Time to Tell: Secrecy and Narrative in the Nineteenth-Century (1/4)

[This is a paper I gave at BAVS in September 2015. I’m in the process of redrafting it for a chapter of my next book, provisionally entitled Whispers of Print. It’s in four parts.]

Tremble. What does one do when one trembles? What is it that makes you tremble?

A secret always makes you tremble. Not simply quiver or shiver, which also happens sometimes, but tremble.1

Why does a secret always make you tremble? For Derrida, secrets make us tremble because they remind us of former trauma.

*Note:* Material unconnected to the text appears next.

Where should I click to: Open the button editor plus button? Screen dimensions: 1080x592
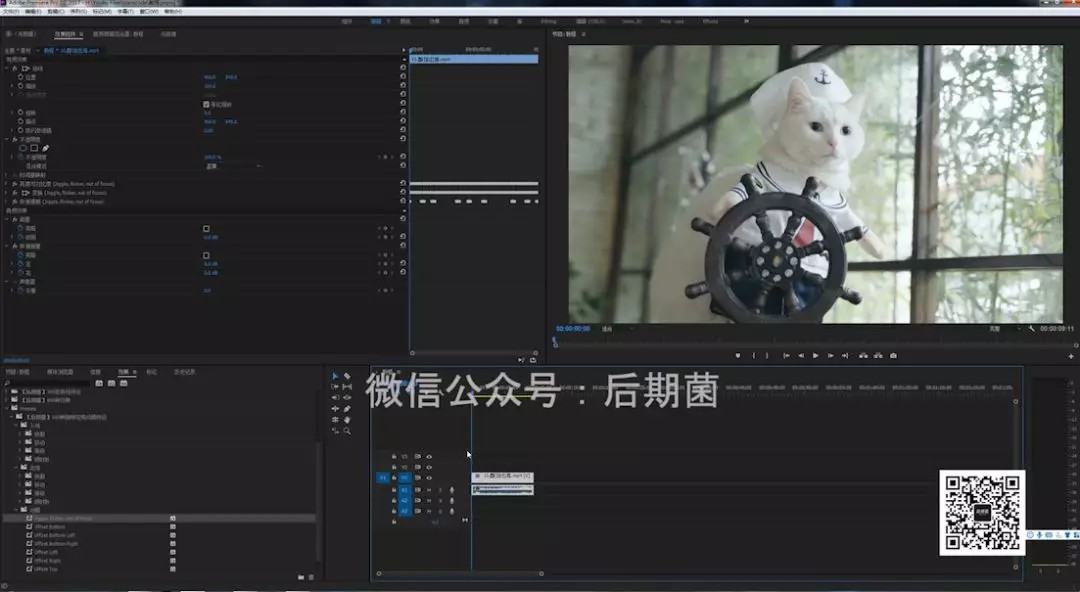(1071, 355)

As the secret has not yet been revealed, we do not tremble because of its content – we don’t yet know what it is going to be – but rather because it reminds us of something. ‘We are afraid of the fear’, Derrida writes, ‘we anguish over the anguish, and we tremble’ (55). We know to fear the fear, to anguish over the anguish, because we have experienced such revelations before. The tremble, for Derrida, comes because of something that has already taken place: it is a sign of repetition, of violence breaking out once again. My argument in this series of posts is that what we fear about secrets is the power they have to rewrite the past. The revelation of what was previously concealed means that what I thought was true was actually false. Secrets, no matter how banal, make real life into fiction.

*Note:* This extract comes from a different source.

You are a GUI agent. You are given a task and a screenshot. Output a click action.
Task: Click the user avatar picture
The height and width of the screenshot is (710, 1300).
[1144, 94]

Once a secret is told the world is not the same. The revelation, if accepted, rewrites the past and marks it off as separate from the newly revealed present. Telling secrets, then, is a way of drawing a line between past and present and so moving on, each secret revealed getting closer to the truth. Yet this implies that it is possible to know everything; or, to put it another way, that everything is already there, concealed and waiting to be found out. Such a world is already written, plotted but concealed, with an ending yet to come. But the world is not narrated and absolute disclosure is impossible. Secrets might make us tremble because they make life into fiction, but they also make us tremble for what they tell us about the world. Every secret reveals what is really going on but, at the same time, cannot but remind us that this new world is itself subject to rewritings yet to come.

In the next post, I think a little about the cultural life of secrets. Whereas secrecy might appear to be something aberrant, I will argue that it performs a vital social function, creating bonds between some people and so differences between others. The third post turns to narrative. As structured revelation, narrative depends on secrecy, on letting the other know that you know something and, crucially, you are willing to tell. Narrative, according to Peter Brooks’s reading of Walter Benjamin, is a way of experiencing an ending, a moment in which one can look back and comprehend the story as a whole.2 The book, I will argue, is a privileged cultural object, both in the nineteenth century and today, because it maps narrative onto its material form. The everydayness of books means it is easy to overlook their role as both repositories of secrets and engines of structured revelation, but if narrative allows us to enjoy what Brooks calls the ‘anticipation of retrospection’ (22), then the book’s numbered pages make explicit when it is to come.

1 Jacques Derrida, ‘The Gift of Death’, The Gift of Death and Literature in Secret, translated by David Wills (London and Chicago: University of Chicago Press, 2008), p. 54.[back]
2 Peter Brooks, Reading for the Plot (1984; Cambridge, MA: Harvard University Press, 1992), p. 22.[back]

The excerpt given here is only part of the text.